WHAT NEEDS TO BE DONE
Render every line of the entries below as a Markdown table with two columns, Row and Line: Row holds a running number and Line holds the text of that line. Skip blank lines and leave the pictures out.

SUPPLIED MATERIAL

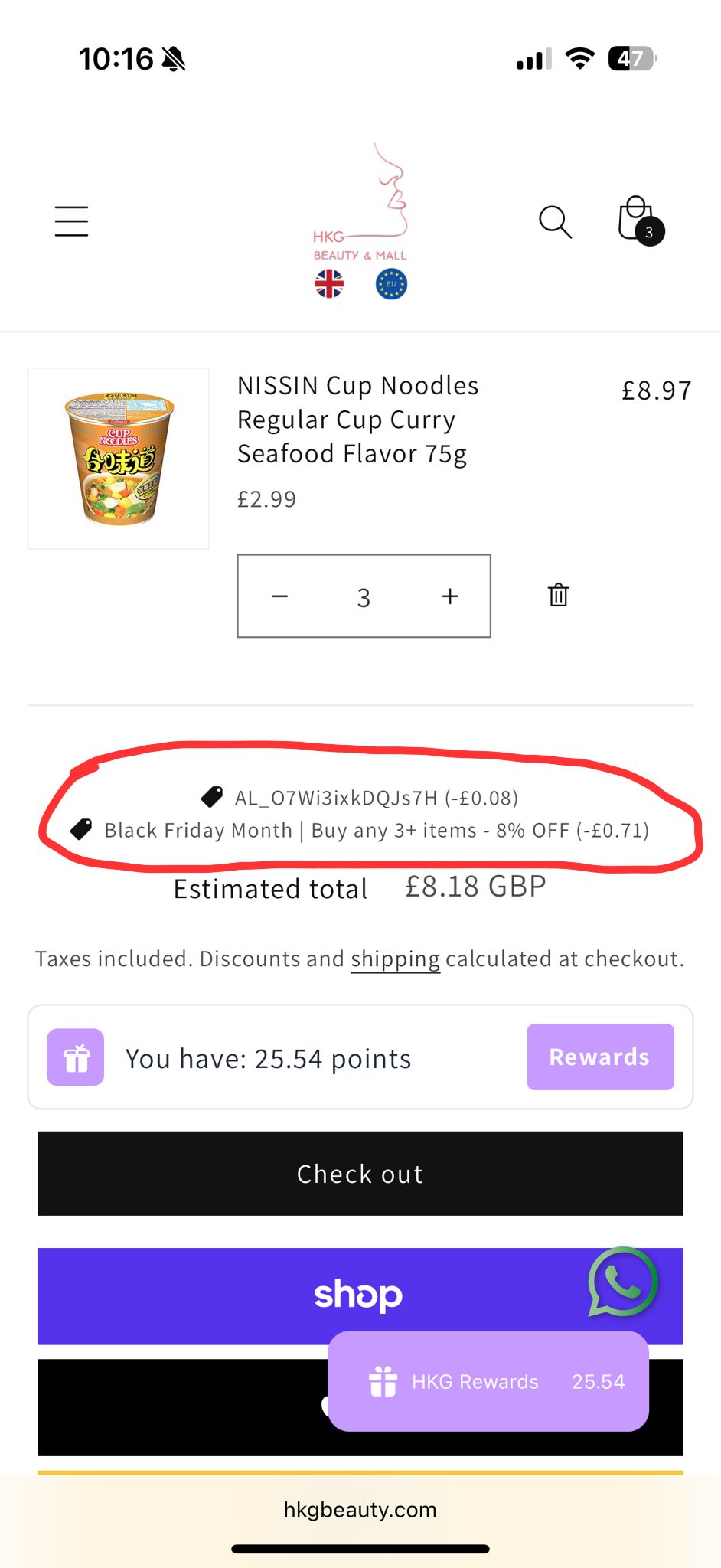Image resolution: width=721 pixels, height=1568 pixels.
Task: Decrease noodle quantity with minus button
Action: tap(280, 596)
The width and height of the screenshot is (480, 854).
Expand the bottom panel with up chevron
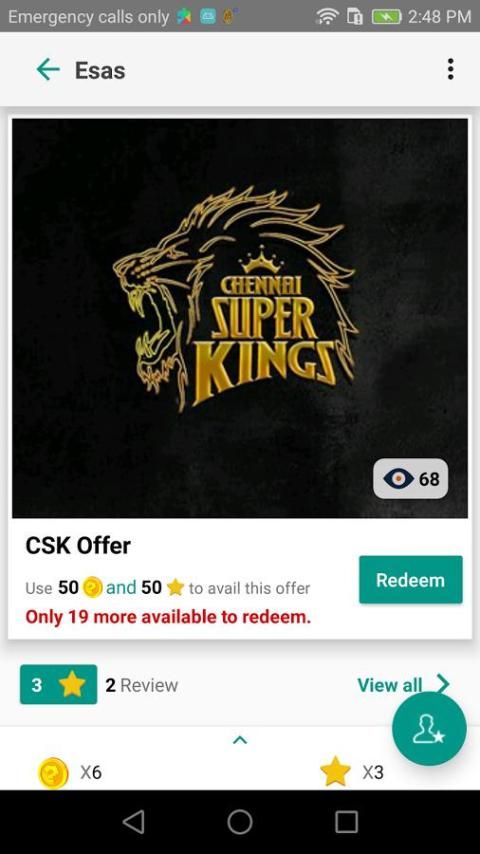[x=240, y=740]
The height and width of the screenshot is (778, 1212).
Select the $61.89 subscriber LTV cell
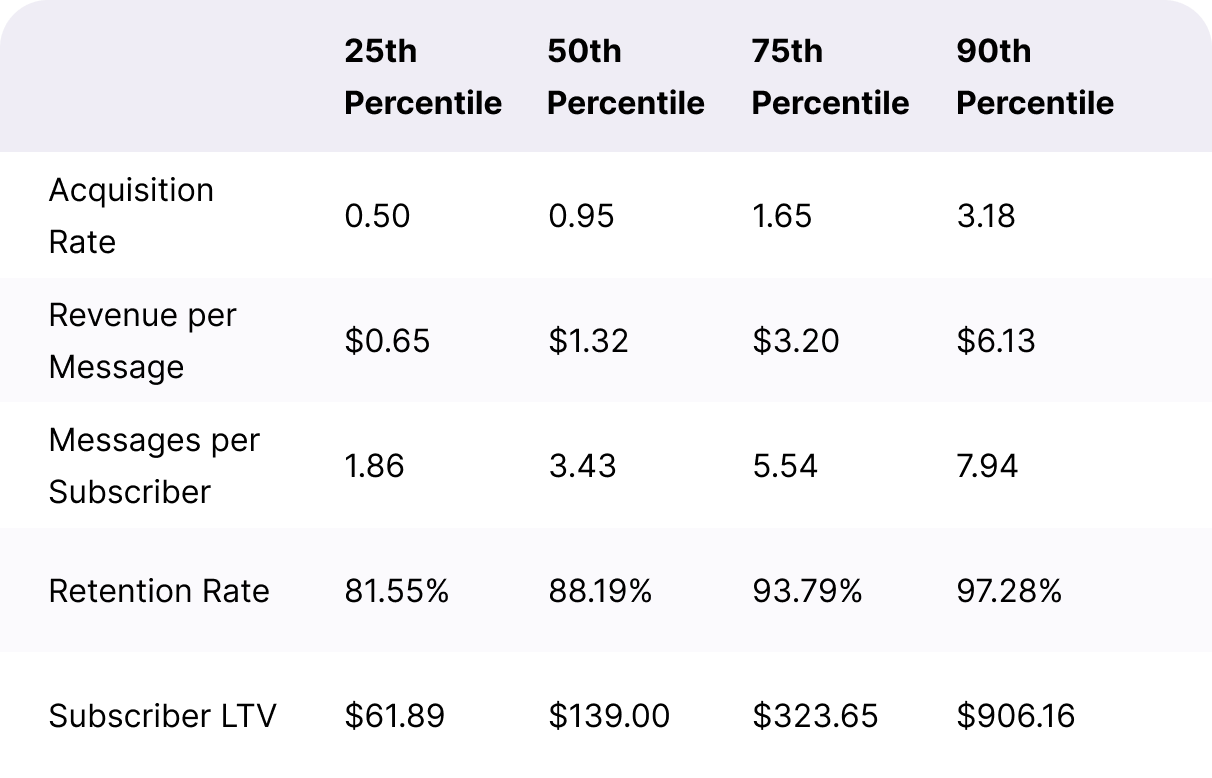click(x=394, y=716)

TASK OUTPUT
| Row | Line |
|---|---|
| 1 | Image resolution: width=721 pixels, height=1568 pixels. |
| 2 | Task: Decrease noodle quantity with minus button |
| 3 | Action: tap(280, 596) |
| 4 | The width and height of the screenshot is (480, 854). |
| 5 | Expand the bottom panel with up chevron |
| 6 | [x=240, y=740] |
| 7 | The height and width of the screenshot is (778, 1212). |
| 8 | Select the $61.89 subscriber LTV cell |
| 9 | click(x=394, y=716) |